In the early years, the US Federal Court was granting something like 75 per cent of all habeas cases. But then in 2009-10 the Court of Appeal became much more hostile to these cases and started to reverse lower court decisions. It became clear the courts were abandoning Guantanamo and litigation was just not going to get people out. At that time it also became clear that Guantanamo was a political problem just as much as a legal problem.
And that’s where the advocacy side of CCR’s role really came to the fore, focusing on the public advocacy component. One great example of the kind of broader, awareness-raising work done by CCR was the release of the short film Waiting for Fahd. Can you tell us about that project?
Sure. We had two goals with the film. The first was to get Fahd released, to show that he had a community and a family that was ready to receive him, take care of him and help him re-build his life. The second was to use it as a tool more generally in our Guantanamo work to show that the impact of indefinite detention extends beyond the people detained to their families and communities.
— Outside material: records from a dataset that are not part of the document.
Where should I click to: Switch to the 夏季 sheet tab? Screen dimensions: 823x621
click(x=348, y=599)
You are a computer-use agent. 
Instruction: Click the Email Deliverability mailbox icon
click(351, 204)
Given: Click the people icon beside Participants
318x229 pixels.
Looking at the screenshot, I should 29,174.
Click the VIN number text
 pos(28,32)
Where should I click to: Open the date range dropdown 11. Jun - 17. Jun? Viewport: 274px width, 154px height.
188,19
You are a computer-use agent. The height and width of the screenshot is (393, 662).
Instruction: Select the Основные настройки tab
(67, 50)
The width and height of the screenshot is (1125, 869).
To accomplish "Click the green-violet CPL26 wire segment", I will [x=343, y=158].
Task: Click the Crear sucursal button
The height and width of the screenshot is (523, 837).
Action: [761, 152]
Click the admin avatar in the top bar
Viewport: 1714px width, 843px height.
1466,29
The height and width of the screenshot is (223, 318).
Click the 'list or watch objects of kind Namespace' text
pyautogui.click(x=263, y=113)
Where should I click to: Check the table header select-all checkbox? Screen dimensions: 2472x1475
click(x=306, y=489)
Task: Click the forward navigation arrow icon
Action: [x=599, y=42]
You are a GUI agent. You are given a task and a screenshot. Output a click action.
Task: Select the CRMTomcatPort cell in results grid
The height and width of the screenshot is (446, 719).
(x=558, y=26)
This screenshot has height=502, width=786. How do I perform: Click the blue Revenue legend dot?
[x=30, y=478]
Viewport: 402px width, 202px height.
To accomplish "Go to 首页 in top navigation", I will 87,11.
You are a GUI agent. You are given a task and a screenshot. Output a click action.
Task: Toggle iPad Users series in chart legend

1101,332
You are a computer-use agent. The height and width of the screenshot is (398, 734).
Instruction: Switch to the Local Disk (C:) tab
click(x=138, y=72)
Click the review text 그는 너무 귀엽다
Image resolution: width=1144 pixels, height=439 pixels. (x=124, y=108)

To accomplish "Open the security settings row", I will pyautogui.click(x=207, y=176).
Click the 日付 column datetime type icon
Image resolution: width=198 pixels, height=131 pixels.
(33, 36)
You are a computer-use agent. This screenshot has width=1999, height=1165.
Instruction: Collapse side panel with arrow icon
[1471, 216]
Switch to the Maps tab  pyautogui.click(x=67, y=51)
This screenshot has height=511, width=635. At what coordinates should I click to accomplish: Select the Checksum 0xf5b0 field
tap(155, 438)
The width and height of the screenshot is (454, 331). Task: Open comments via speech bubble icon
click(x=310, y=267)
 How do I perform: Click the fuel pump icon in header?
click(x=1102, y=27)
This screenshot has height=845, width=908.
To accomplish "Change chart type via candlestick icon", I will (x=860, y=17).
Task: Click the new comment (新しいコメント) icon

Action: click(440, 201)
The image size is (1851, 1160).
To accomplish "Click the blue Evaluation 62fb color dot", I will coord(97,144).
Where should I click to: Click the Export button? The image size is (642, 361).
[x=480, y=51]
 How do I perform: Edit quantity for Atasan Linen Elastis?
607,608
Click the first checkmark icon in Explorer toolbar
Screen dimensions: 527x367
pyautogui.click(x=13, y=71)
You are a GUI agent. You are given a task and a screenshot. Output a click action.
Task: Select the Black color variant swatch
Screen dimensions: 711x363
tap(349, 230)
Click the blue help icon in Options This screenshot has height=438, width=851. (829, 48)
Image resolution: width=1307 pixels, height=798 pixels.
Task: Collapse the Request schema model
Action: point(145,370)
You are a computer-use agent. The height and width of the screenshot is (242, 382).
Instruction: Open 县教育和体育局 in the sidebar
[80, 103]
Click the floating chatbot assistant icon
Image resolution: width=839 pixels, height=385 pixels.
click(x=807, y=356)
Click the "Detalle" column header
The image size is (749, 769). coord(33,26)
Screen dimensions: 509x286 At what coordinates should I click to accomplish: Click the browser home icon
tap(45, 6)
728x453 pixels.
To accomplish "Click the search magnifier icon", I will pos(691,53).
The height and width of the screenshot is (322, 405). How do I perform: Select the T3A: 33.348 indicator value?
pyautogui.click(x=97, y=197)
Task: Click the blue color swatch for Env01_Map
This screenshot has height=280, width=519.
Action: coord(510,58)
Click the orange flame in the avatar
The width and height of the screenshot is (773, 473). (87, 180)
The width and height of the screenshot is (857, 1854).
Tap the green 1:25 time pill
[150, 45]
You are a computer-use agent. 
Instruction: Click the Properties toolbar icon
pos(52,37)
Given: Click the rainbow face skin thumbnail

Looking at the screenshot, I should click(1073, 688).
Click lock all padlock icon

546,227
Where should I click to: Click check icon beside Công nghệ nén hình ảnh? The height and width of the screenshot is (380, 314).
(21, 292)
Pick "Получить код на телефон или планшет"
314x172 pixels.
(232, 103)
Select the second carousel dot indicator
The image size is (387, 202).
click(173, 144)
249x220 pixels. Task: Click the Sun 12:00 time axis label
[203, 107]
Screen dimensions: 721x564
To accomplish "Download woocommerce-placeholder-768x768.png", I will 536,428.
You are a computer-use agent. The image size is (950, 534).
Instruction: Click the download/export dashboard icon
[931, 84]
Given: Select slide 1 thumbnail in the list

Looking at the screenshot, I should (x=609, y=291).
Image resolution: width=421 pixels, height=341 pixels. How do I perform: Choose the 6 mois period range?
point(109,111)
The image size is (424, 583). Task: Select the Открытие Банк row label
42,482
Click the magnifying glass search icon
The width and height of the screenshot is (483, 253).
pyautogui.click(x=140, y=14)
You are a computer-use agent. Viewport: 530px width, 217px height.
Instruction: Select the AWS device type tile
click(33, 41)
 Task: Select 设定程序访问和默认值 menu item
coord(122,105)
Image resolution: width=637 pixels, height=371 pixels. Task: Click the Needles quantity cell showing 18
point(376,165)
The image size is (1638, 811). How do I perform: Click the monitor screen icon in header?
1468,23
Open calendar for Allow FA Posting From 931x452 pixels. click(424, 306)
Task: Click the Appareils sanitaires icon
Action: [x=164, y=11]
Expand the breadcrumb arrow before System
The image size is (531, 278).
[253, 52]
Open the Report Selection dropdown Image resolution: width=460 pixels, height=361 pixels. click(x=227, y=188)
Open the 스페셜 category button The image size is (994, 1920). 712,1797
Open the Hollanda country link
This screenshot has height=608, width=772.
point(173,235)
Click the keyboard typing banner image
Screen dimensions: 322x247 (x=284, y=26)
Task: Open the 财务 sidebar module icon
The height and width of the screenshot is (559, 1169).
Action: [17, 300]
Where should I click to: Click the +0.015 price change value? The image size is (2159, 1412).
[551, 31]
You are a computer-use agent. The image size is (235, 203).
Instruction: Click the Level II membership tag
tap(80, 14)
We thought using the medium of a film would make it easier to share the message.. It was a new tool that allowed us to reach new audiences.
And so thinking about the film and some of your other projects, what advice would you give to activists and lawyers working in this space about how to get your message across to the public, and particularly how to reach new audiences?
In terms of engaging new audiences, I would say three things. The first is partnering with some unlikely folks and for us that has long been artists, cultural actors and using their spaces as a way to further our message.
I think a second thing is when we do our storytelling we really try to pull out aspects of our clients’ stories that are universal and that resonate with people. For example, in Waiting for Fahd, so much of that story was about a family missing their son and wanting him back so they could live together peacefully. That’s the main story, and it just happens that their son lives in Guantanamo. You try to get people to see the humanity, and when that happens, the barriers fall.
The last thing that we’re trying to do is to make connections between this issue and other issues. One of our Guantanamo clients said it best. He was watching so much of the uproar around police killings of unarmed black men in the US and making connections between that and what was going on with him in Guantanamo. He recognised that they are both part of a larger system of oppression where the State can act with impunity. So Guantanamo is not just a legal problem, and an extreme example of human rights abuse, but also part of a broader continuum. And that can trigger people who might think “well Guantanamo has nothing to do with me” to rethink that attitude and recognise that it’s actually part of a larger system.
What would your advice be for lawyers wanting to get involved with movement lawyering work? Are there any pitfalls to be aware of?
I think that lawyers are trained in a very particular way and that training can prepare them for many situations that the rest of us are not equipped to handle, but at the same time I think the law has lots of rules and that can be confining sometimes. It can prevent people from taking risks, being a bit creative or seeing solutions outside of the law.
I also think that being a lawyer comes with privilege in terms of the spaces that you’re able to access and the ears that will listen to things you say. I think that if that privilege is not checked before working with other groups, it can be problematic. The lawyer is not always right on what the issues are or what the client’s needs are.
Some of the most effective movement lawyers I’ve seen know what their role is but also recognise that if you’re helping a person, sometimes that person knows what’s best for them and the change that they want to see.